▶ **TEXT SHOWN**
# A 28-GHz 7.3-mW/Element Beamforming Receiver with On-Chip LO Synthesis

Sean Wang and Behzad Razavi

Electrical and Computer Engineering Department, University of California, Los Angeles, CA 90095, USA seanwang22@ucla.edu

Abstract—An 8-element receiver employs per-element LO synthesis along with new stacking and phase shift techniques. Realized in 28-nm CMOS technology, the 8-element receiver draws 58 mW, including LO synthesis and distribution. Each receiver element achieves 35-dB conversion gain, 4.8-dB minimum noise figure, and an average phase resolution of 11.5 to 15.6 degrees.

Keywords—5G RX, Adler's equation, beamforming, injection pulling

#### I. INTRODUCTION

5G millimeter-wave radios promise high data rates [1]–[3] while facing competition from Wi-Fi - at least for short distances. The use of beamforming gives these radios a significant advantage for a longer range, but such a scenario becomes attractive only if the *total* power consumption and cost fall below those of Wi-Fi. This paper describes an 8-element beamforming receiver that benefits from the lowest power and smallest area reported to date. This performance derives from several new architecture and circuit techniques.

▶ **SHORT EXERCISE A**
From the beamforming receiver text above, reproduce the passage between "5G millimeter-wave radios" and "and circuit techniques.", inclusive.
▶ **SHORT EXERCISE B**
According to the beamforming receiver text above, how much power does the 8-element receiver draw, including LO synthesis and distribution?

▶ **SUPPLIED DATA**

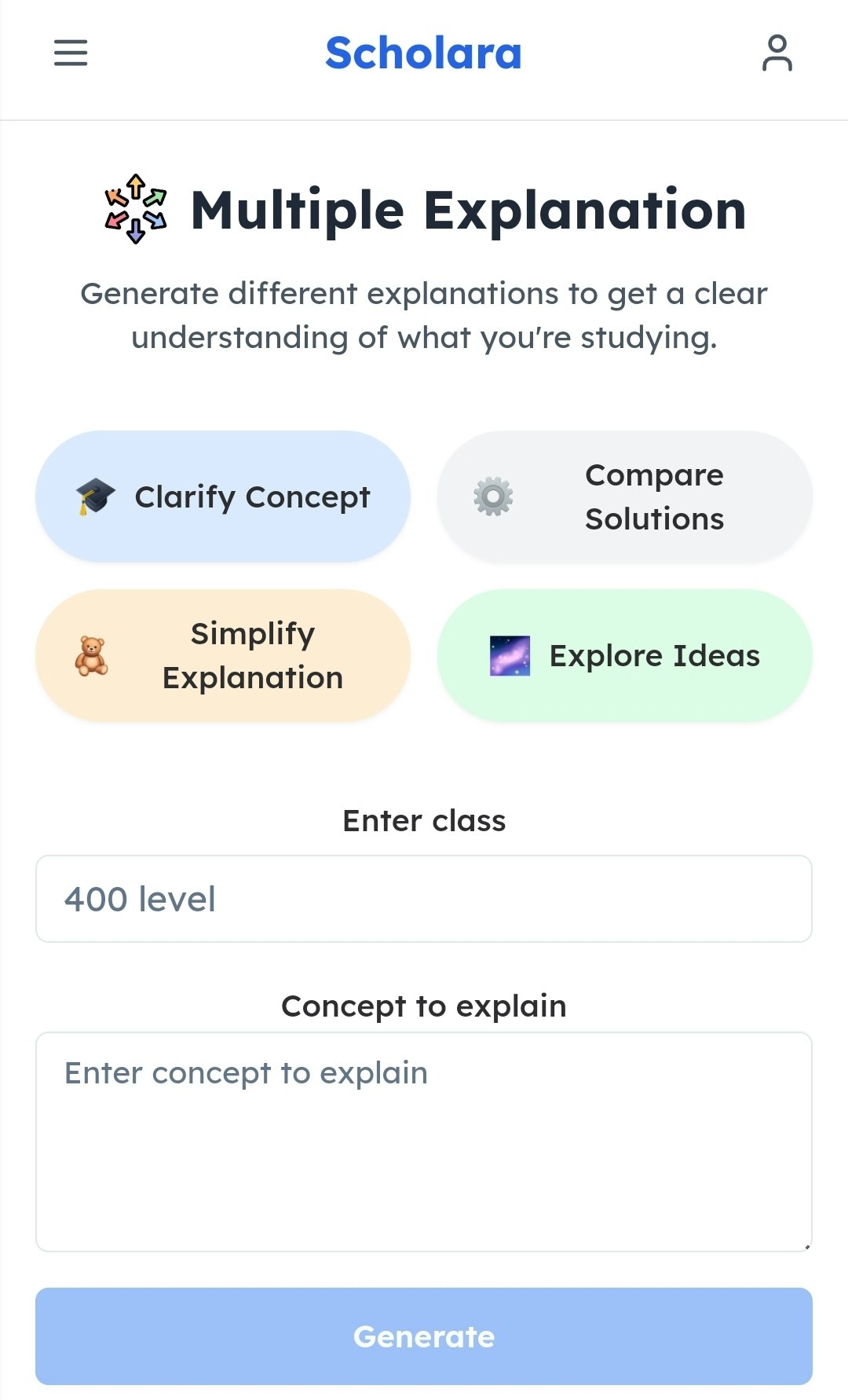Click the description text under the heading
This screenshot has width=848, height=1400.
click(424, 316)
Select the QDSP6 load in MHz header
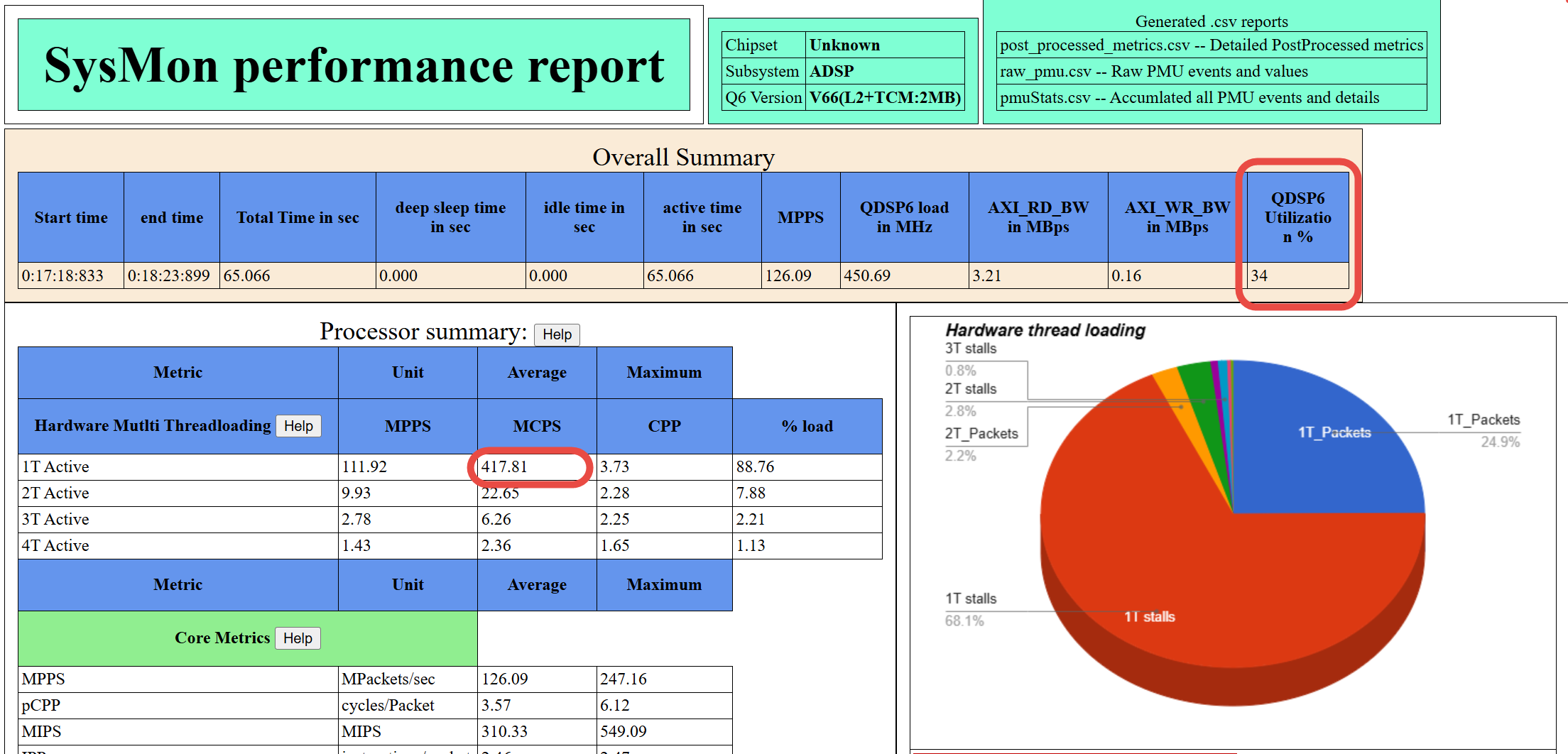 click(x=903, y=217)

▶ **TASK SOLUTION A**
5G millimeter-wave radios promise high data rates [1]–[3] while facing competition from Wi-Fi - at least for short distances. The use of beamforming gives these radios a significant advantage for a longer range, but such a scenario becomes attractive only if the *total* power consumption and cost fall below those of Wi-Fi. This paper describes an 8-element beamforming receiver that benefits from the lowest power and smallest area reported to date. This performance derives from several new architecture and circuit techniques.

▶ **TASK SOLUTION B**
58 mW